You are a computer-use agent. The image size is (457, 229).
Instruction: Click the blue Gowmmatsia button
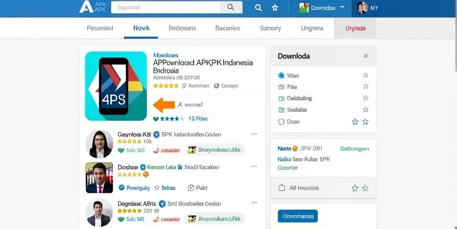point(298,216)
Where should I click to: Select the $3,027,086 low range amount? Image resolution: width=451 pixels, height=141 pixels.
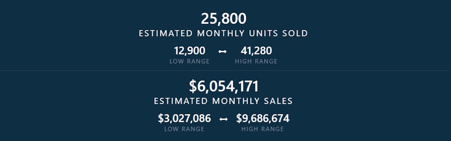(184, 119)
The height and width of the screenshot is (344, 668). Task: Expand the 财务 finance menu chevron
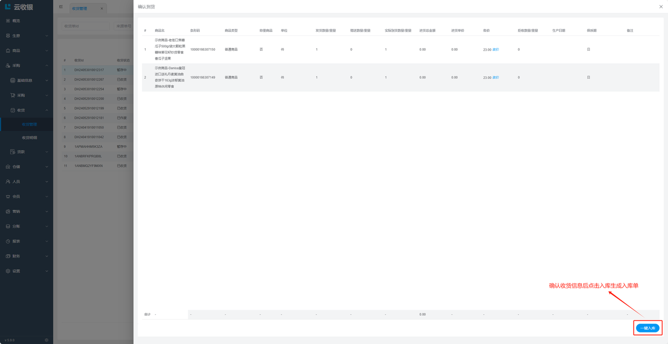pos(47,256)
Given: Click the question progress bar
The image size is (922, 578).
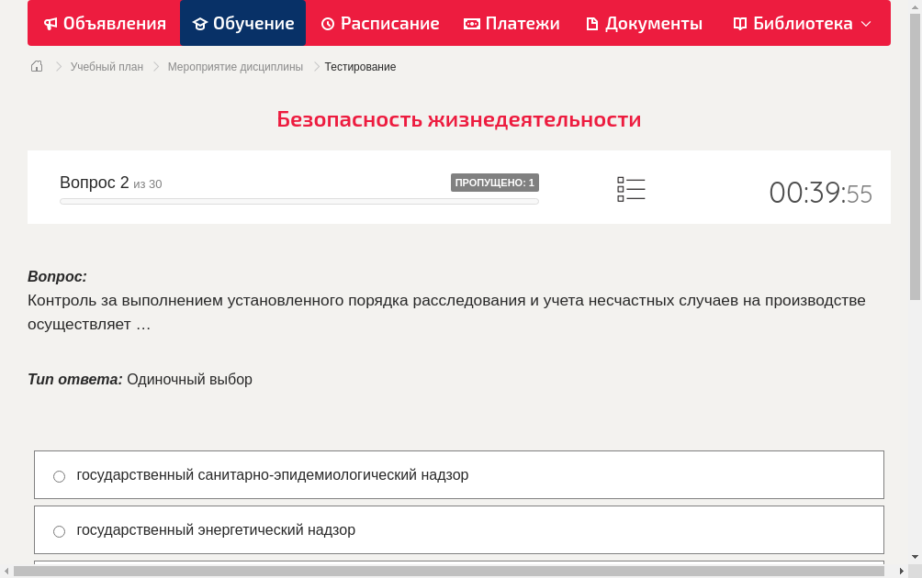Looking at the screenshot, I should 298,201.
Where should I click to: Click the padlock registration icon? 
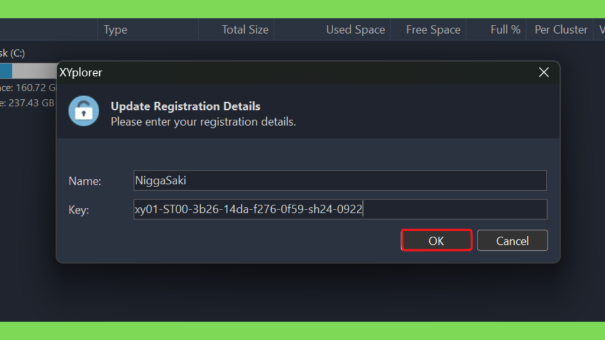(84, 111)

━━━━━━━━

_WHAT IS REQUIRED_.
Reproduce the lines of the data that run from the one containing "Instruction: Click the blue Gowmmatsia button" to the final line, both included, exactly as they appear and without the pictures.

_YOUR RESPONSE_.
Instruction: Click the blue Gowmmatsia button
point(298,216)
Where should I click to: Select the $3,027,086 low range amount? Image resolution: width=451 pixels, height=141 pixels.
(184, 119)
The height and width of the screenshot is (344, 668). Task: Expand the 财务 finance menu chevron
pos(47,256)
Given: Click the question progress bar
The image size is (922, 578).
Looking at the screenshot, I should 298,201.
Where should I click to: Click the padlock registration icon? 
(84, 111)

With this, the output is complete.